Pixel coordinate grounding data:
- - - - -

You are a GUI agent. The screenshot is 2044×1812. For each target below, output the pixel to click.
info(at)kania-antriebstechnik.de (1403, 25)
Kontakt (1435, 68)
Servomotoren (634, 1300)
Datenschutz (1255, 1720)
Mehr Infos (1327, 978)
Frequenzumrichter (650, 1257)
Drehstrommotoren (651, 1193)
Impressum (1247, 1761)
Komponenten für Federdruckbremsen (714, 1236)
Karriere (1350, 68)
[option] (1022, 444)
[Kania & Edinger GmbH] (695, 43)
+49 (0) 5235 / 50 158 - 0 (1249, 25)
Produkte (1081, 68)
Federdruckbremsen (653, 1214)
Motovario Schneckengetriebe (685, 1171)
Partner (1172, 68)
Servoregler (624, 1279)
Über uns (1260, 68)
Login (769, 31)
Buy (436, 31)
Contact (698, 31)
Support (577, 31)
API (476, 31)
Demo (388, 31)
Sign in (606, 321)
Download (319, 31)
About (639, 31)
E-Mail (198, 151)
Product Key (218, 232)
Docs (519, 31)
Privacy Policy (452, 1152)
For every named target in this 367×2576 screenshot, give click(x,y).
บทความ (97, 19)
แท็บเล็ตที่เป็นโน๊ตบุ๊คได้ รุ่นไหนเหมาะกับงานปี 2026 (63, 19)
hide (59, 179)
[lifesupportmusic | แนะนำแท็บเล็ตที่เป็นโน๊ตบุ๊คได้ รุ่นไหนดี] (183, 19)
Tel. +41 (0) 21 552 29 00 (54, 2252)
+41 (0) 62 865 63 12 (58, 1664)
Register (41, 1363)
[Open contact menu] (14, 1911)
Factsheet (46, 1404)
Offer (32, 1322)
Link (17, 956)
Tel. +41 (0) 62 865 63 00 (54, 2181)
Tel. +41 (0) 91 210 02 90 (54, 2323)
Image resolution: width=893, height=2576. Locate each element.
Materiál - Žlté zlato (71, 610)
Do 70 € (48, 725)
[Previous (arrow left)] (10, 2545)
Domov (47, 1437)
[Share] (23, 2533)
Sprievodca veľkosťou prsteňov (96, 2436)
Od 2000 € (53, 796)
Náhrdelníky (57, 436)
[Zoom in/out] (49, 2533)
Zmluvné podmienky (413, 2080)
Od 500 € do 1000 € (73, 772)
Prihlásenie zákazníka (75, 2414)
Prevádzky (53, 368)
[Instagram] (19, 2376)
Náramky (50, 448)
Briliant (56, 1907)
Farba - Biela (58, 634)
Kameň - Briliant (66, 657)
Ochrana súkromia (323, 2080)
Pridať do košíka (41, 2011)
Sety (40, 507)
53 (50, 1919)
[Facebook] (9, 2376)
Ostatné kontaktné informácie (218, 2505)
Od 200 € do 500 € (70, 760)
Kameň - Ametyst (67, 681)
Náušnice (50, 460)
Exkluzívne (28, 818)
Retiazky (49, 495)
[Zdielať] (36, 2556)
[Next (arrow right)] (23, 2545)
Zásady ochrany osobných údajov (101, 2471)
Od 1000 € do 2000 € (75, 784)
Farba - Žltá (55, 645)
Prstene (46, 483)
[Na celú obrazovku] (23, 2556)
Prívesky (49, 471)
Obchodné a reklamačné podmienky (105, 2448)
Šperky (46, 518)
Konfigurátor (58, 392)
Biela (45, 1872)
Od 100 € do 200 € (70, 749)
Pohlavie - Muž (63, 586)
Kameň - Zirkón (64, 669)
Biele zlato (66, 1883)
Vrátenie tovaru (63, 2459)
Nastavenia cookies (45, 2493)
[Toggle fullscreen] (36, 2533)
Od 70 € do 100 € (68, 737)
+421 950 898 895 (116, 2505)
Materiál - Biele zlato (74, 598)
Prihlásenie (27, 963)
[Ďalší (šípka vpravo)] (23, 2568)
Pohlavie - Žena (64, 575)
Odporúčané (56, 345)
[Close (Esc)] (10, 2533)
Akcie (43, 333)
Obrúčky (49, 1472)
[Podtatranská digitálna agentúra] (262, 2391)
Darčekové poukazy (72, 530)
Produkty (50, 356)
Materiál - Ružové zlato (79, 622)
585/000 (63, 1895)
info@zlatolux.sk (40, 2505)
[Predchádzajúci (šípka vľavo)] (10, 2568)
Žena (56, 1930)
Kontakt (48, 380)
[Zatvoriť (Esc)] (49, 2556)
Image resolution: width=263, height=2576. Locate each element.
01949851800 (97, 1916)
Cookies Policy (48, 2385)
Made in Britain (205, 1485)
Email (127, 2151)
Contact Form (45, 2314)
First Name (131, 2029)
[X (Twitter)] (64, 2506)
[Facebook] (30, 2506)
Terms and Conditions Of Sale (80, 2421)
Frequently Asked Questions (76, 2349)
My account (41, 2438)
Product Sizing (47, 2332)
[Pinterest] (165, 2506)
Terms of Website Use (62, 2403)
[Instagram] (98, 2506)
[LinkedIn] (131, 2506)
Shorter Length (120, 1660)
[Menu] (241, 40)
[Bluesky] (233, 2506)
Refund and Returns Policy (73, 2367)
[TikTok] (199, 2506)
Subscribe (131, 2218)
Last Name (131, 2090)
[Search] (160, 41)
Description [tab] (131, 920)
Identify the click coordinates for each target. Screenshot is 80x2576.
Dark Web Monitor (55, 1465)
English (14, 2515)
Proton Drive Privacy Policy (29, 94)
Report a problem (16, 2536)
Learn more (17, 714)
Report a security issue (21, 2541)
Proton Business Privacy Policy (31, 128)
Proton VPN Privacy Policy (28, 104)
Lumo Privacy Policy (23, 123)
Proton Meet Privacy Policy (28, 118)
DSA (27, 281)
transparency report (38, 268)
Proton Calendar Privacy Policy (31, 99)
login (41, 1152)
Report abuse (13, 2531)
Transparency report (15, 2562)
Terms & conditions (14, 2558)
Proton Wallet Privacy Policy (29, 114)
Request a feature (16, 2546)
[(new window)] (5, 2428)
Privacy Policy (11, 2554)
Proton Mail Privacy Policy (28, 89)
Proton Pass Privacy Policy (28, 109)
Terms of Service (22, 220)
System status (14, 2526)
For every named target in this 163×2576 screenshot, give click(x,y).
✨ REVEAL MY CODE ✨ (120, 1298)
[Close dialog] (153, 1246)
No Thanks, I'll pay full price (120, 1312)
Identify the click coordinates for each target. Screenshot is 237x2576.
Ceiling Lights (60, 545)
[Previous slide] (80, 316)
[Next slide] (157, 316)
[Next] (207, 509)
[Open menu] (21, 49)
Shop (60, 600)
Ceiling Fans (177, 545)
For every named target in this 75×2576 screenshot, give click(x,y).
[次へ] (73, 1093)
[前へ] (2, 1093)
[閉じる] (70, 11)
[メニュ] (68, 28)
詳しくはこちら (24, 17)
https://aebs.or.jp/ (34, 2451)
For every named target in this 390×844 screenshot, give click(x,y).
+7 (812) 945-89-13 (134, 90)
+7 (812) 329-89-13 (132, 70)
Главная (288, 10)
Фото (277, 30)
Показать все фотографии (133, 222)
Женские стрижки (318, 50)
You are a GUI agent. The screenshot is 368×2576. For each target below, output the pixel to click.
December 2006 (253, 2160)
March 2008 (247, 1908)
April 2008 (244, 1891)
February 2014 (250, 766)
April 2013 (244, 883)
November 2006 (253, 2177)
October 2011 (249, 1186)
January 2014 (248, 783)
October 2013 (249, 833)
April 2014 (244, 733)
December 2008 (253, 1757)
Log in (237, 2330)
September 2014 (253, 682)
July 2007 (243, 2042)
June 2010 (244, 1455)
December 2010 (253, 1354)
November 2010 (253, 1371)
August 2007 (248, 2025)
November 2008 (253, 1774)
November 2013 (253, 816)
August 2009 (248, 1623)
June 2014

- - - - -

→ **Task description**
The whole of the data is to be copied out word for word.

→ **Written response**
You are a GUI agent. The screenshot is 2044×1812. For each target below, output the pixel to click.
info(at)kania-antriebstechnik.de (1403, 25)
Kontakt (1435, 68)
Servomotoren (634, 1300)
Datenschutz (1255, 1720)
Mehr Infos (1327, 978)
Frequenzumrichter (650, 1257)
Drehstrommotoren (651, 1193)
Impressum (1247, 1761)
Komponenten für Federdruckbremsen (714, 1236)
Karriere (1350, 68)
[option] (1022, 444)
[Kania & Edinger GmbH] (695, 43)
+49 (0) 5235 / 50 158 - 0 (1249, 25)
Produkte (1081, 68)
Federdruckbremsen (653, 1214)
Motovario Schneckengetriebe (685, 1171)
Partner (1172, 68)
Servoregler (624, 1279)
Über uns (1260, 68)
Login (769, 31)
Buy (436, 31)
Contact (698, 31)
Support (577, 31)
API (476, 31)
Demo (388, 31)
Sign in (606, 321)
Download (319, 31)
About (639, 31)
E-Mail (198, 151)
Product Key (218, 232)
Docs (519, 31)
Privacy Policy (452, 1152)
For every named target in this 367×2576 screenshot, give click(x,y).
บทความ (97, 19)
แท็บเล็ตที่เป็นโน๊ตบุ๊คได้ รุ่นไหนเหมาะกับงานปี 2026 (63, 19)
hide (59, 179)
[lifesupportmusic | แนะนำแท็บเล็ตที่เป็นโน๊ตบุ๊คได้ รุ่นไหนดี] (183, 19)
Tel. +41 (0) 21 552 29 00 (54, 2252)
+41 (0) 62 865 63 12 (58, 1664)
Register (41, 1363)
[Open contact menu] (14, 1911)
Factsheet (46, 1404)
Offer (32, 1322)
Link (17, 956)
Tel. +41 (0) 62 865 63 00 (54, 2181)
Tel. +41 (0) 91 210 02 90 (54, 2323)
Image resolution: width=893, height=2576. Locate each element.
Materiál - Žlté zlato (71, 610)
Do 70 € (48, 725)
[Previous (arrow left)] (10, 2545)
Domov (47, 1437)
[Share] (23, 2533)
Sprievodca veľkosťou prsteňov (96, 2436)
Od 2000 € (53, 796)
Náhrdelníky (57, 436)
[Zoom in/out] (49, 2533)
Zmluvné podmienky (413, 2080)
Od 500 € do 1000 € (73, 772)
Prihlásenie zákazníka (75, 2414)
Prevádzky (53, 368)
[Instagram] (19, 2376)
Náramky (50, 448)
Briliant (56, 1907)
Farba - Biela (58, 634)
Kameň - Briliant (66, 657)
Ochrana súkromia (323, 2080)
Pridať do košíka (41, 2011)
Sety (40, 507)
53 (50, 1919)
[Facebook] (9, 2376)
Ostatné kontaktné informácie (218, 2505)
Od 200 € do 500 € (70, 760)
Kameň - Ametyst (67, 681)
Náušnice (50, 460)
Exkluzívne (28, 818)
Retiazky (49, 495)
[Zdielať] (36, 2556)
[Next (arrow right)] (23, 2545)
Zásady ochrany osobných údajov (101, 2471)
Od 1000 € do 2000 € (75, 784)
Farba - Žltá (55, 645)
Prstene (46, 483)
[Na celú obrazovku] (23, 2556)
Prívesky (49, 471)
Obchodné a reklamačné podmienky (105, 2448)
Šperky (46, 518)
Konfigurátor (58, 392)
Biela (45, 1872)
Od 100 € do 200 € (70, 749)
Pohlavie - Muž (63, 586)
Kameň - Zirkón (64, 669)
Biele zlato (66, 1883)
Vrátenie tovaru (63, 2459)
Nastavenia cookies (45, 2493)
[Toggle fullscreen] (36, 2533)
Od 70 € do 100 € (68, 737)
+421 950 898 895 (116, 2505)
Materiál - Biele zlato (74, 598)
Prihlásenie (27, 963)
[Ďalší (šípka vpravo)] (23, 2568)
Pohlavie - Žena (64, 575)
Odporúčané (56, 345)
[Close (Esc)] (10, 2533)
Akcie (43, 333)
Obrúčky (49, 1472)
[Podtatranská digitálna agentúra] (262, 2391)
Darčekové poukazy (72, 530)
Produkty (50, 356)
Materiál - Ružové zlato (79, 622)
585/000 (63, 1895)
info@zlatolux.sk (40, 2505)
[Predchádzajúci (šípka vľavo)] (10, 2568)
Žena (56, 1930)
Kontakt (48, 380)
[Zatvoriť (Esc)] (49, 2556)
Image resolution: width=263, height=2576. Locate each element.
01949851800 (97, 1916)
Cookies Policy (48, 2385)
Made in Britain (205, 1485)
Email (127, 2151)
Contact Form (45, 2314)
First Name (131, 2029)
[X (Twitter)] (64, 2506)
[Facebook] (30, 2506)
Terms and Conditions Of Sale (80, 2421)
Frequently Asked Questions (76, 2349)
My account (41, 2438)
Product Sizing (47, 2332)
[Pinterest] (165, 2506)
Terms of Website Use (62, 2403)
[Instagram] (98, 2506)
[LinkedIn] (131, 2506)
Shorter Length (120, 1660)
[Menu] (241, 40)
[Bluesky] (233, 2506)
Refund and Returns Policy (73, 2367)
[TikTok] (199, 2506)
Subscribe (131, 2218)
Last Name (131, 2090)
[Search] (160, 41)
Description [tab] (131, 920)
Identify the click coordinates for each target. Screenshot is 80x2576.
Dark Web Monitor (55, 1465)
English (14, 2515)
Proton Drive Privacy Policy (29, 94)
Report a problem (16, 2536)
Learn more (17, 714)
Report a security issue (21, 2541)
Proton Business Privacy Policy (31, 128)
Proton VPN Privacy Policy (28, 104)
Lumo Privacy Policy (23, 123)
Proton Meet Privacy Policy (28, 118)
DSA (27, 281)
transparency report (38, 268)
Proton Calendar Privacy Policy (31, 99)
login (41, 1152)
Report abuse (13, 2531)
Transparency report (15, 2562)
Terms & conditions (14, 2558)
Proton Wallet Privacy Policy (29, 114)
Request a feature (16, 2546)
[(new window)] (5, 2428)
Privacy Policy (11, 2554)
Proton Mail Privacy Policy (28, 89)
Proton Pass Privacy Policy (28, 109)
Terms of Service (22, 220)
System status (14, 2526)
For every named target in this 163×2576 screenshot, give click(x,y).
✨ REVEAL MY CODE ✨ (120, 1298)
[Close dialog] (153, 1246)
No Thanks, I'll pay full price (120, 1312)
Identify the click coordinates for each target. Screenshot is 237x2576.
Ceiling Lights (60, 545)
[Previous slide] (80, 316)
[Next slide] (157, 316)
[Next] (207, 509)
[Open menu] (21, 49)
Shop (60, 600)
Ceiling Fans (177, 545)
For every named target in this 75×2576 screenshot, give click(x,y).
[次へ] (73, 1093)
[前へ] (2, 1093)
[閉じる] (70, 11)
[メニュ] (68, 28)
詳しくはこちら (24, 17)
https://aebs.or.jp/ (34, 2451)
For every named target in this 390×844 screenshot, give click(x,y).
+7 (812) 945-89-13 (134, 90)
+7 (812) 329-89-13 (132, 70)
Главная (288, 10)
Фото (277, 30)
Показать все фотографии (133, 222)
Женские стрижки (318, 50)
You are a GUI agent. The screenshot is 368×2576. For each target below, output the pixel to click.
December 2006 (253, 2160)
March 2008 (247, 1908)
April 2008 (244, 1891)
February 2014 (250, 766)
April 2013 (244, 883)
November 2006 (253, 2177)
October 2011 (249, 1186)
January 2014 (248, 783)
October 2013 (249, 833)
April 2014 (244, 733)
December 2008 (253, 1757)
Log in (237, 2330)
September 2014 (253, 682)
July 2007 (243, 2042)
June 2010 (244, 1455)
December 2010 (253, 1354)
November 2010 (253, 1371)
August 2007 (248, 2025)
November 2008 (253, 1774)
November 2013 (253, 816)
August 2009 (248, 1623)
June 2014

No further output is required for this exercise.